Kutipan Teks »
Kan harus ada dari sisi pembiayaannya, dari sisi memasuki pasar global. Itu kan harus secara komprehensif,
Jakarta (ANTARA) - Sekretaris Jenderal Badan Pengurus Pusat (BPP) Himpunan Pengusaha Muda Indonesia (Hipmi) Anggawira menilai perlu adanya ekosistem UMKM yang baik agar Indonesia bisa ke luar dari middle income trap atau jebakan negara berpendapatan menengah.
 

"(Untuk ke luar dari middle income trap) yang paling penting dan ekosistem yang menunjang. Jadi, nggak bisa hanya misalnya fokus kepada training and development saja," kata Anggawira dalam sharing discussion dengan tema 'Mengurai Pekerjaan Rumah Pemerintahan Prabowo-Gibran untuk Memberdayakan dan Mengembangkan UMKM' di Jakarta, Kamis malam.

Dia menyampaikan memberdayakan dan mengembangkan UMKM perlu dilakukan secara komprehensif, bukan hanya bagaimana mendapatkan pembiayaan, meningkatkan daya saing tetapi juga harus didukung sehingga mampu tembus ke pasar global.

"Kan harus ada dari sisi pembiayaannya, dari sisi memasuki pasar global. Itu kan harus secara komprehensif," ujarnya.

Ia menekankan bahwa UMKM harus didukung agar tumbuh dan berkembang sehingga dapat menciptakan lapangan kerja, meningkatkan daya saing, dan berkontribusi pada perekonomian nasional.

Menurutnya, hal itu dapat dilakukan dengan dukungan pemerintah melalui akses pembiayaan, pelatihan, dan infrastruktur yang memadai, serta inovasi dan kolaborasi antar pelaku usaha.

"Kalau mau ke luar dari middle income trap yang jelas pengusahanya enggak bisa stunting, pengusahanya harus berkembang," ucapnya.

Anggawira mengakui bahwa saat ini pembiayaan di sisi pelaku usaha mikro telah banyak melalui Kredit Usaha Rakyat (KUR), ataupun Permodalan Nasional Madani (PNM), namun ia menyoroti skema pembiayaan bagi pelaku usaha menengah yang membutuhkan biaya sekitar Rp5-100 miliar agar lebih kompetitif.

Dengan pembiayaan itu, dia berharap ke depan lebih banyak pengusaha besar dan muda yang muncul, untuk meningkatkan pertumbuhan ekonomi sesuai target presiden terpilih Prabowo Subianto, yakni mencapai 8 persen.

Dia menyebutkan bahwa dalam piramida jenis usaha, saat ini masih banyak usaha mikro kecil, sedangkan usaha menengah besar dan konglomerat sangat sedikit jumlahnya. Meski begitu, Anggawira tidak merinci jumlah pelaku usaha tersebut.

"Yang menjadi PR bagaimana pembiayaan di pengusaha kecil dan menengah, yang kira-kira mereka butuh Rp5 miliar sampai Rp100 miliar. Itu kan belum ada skema yang khusus, kalau bisa memang harus ada subsidi bunga di industri yang seperti itu, sehingga mereka bisa kompetitif," katanya.

Yang Harus Dikerjakan » Tuliskan kembali seluruh bagian artikel tentang UMKM, mulai dari "Menurutnya, hal itu" sampai dengan "agar lebih kompetitif.", tanpa mengubah satu kata pun. Data yang menyusul tidak dipakai sama sekali dalam pengerjaan ini.

Data yang Ditampilkan »
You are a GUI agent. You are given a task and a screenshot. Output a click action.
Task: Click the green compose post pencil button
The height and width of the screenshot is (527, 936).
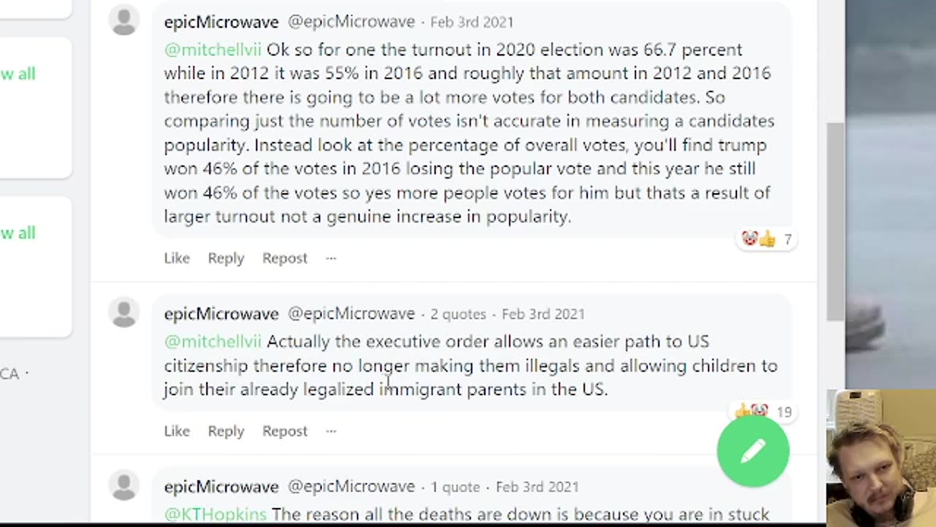coord(752,451)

Hasil Latihan »
Menurutnya, hal itu dapat dilakukan dengan dukungan pemerintah melalui akses pembiayaan, pelatihan, dan infrastruktur yang memadai, serta inovasi dan kolaborasi antar pelaku usaha.

"Kalau mau ke luar dari middle income trap yang jelas pengusahanya enggak bisa stunting, pengusahanya harus berkembang," ucapnya.

Anggawira mengakui bahwa saat ini pembiayaan di sisi pelaku usaha mikro telah banyak melalui Kredit Usaha Rakyat (KUR), ataupun Permodalan Nasional Madani (PNM), namun ia menyoroti skema pembiayaan bagi pelaku usaha menengah yang membutuhkan biaya sekitar Rp5-100 miliar agar lebih kompetitif.